I want to connect my RDS Database table with my lambda function, for this, I have created a lambda function and used knex.js and postgres database in rds, I got the knex object, but I cannot work with any query.

To give some more information about the services,

  • RDS database server security group can be access from anywhere
  • I have given the vpc in the serverless.yml file in the function.
  • Region of both lambda and rds are different, but not sure whether it is the problem.

My serverless function

  • note: this knex code is working when I tried this separately.
module.exports.storeTransaction = async (event) => {  
  ...  
  knex('Transactions')
  .select('*')
  .then(response => {
    console.log('response is ');
    console.log(response);
  })
  ...
};

Serverless.yml file

service: <service-name>

provider:
  name: aws
  runtime: nodejs8.10
  stage: dev
  region: us-east-1

package:
  exclude:
    - node_modules/**
plugins:
  - serverless-plugin-include-dependencies

functions:
  storeEmail:
    handler: handler.storeTransaction
    vpc:
      securityGroupIds:
        - <security-group-id-of-rds>
      subnetIds:
        - <subnet-id-of-rds>
        - <subnet-id-of-rds>
        ...
      region:
        - us-east-1a
    events:
      - http:
          path: email/store
          method: post
          cors: true

So can you identify my issue on why I can't connect my rds db with lambda function, and let me know what I did wrong or what is missing.

1 Answers

1
Lorenzo Micheli On Best Solutions

I think the problem is that RDS and Lambda are in different regions, which means they are also in different VPCs, as a VPC cannot span across multiple regions.
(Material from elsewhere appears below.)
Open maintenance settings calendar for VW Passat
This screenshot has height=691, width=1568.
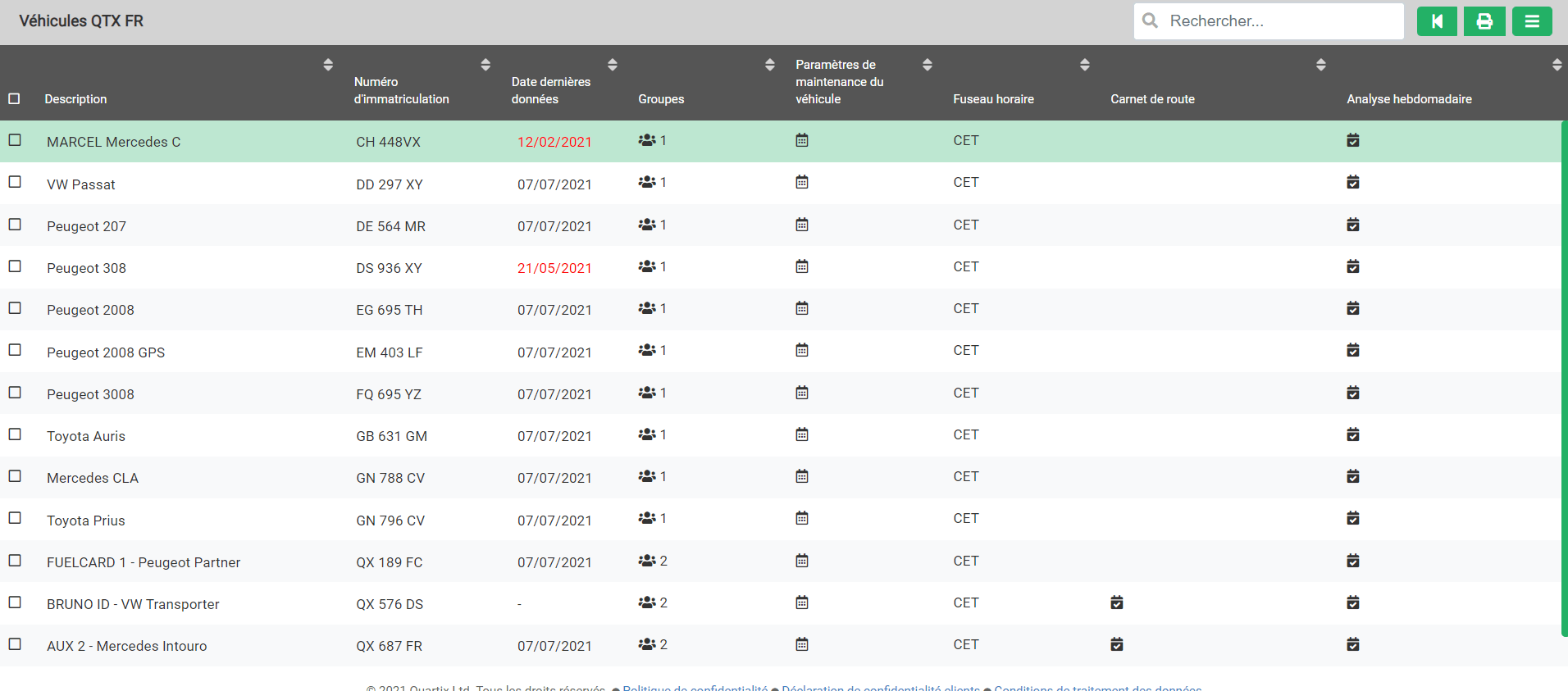tap(802, 182)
Although you can enable Inter VPC Peering (https://aws.amazon.com/vpc/faqs/#Peering_Connections).

Consider that when you deploy a lambda function in a VPC, it won't have internet access as long as you don't attach a NAT Gateway to that VPC/subnet.

If the RDS is open to the world (and does it really need to be??), you can try to deploy in the same region (without a VPC) and verify if that works.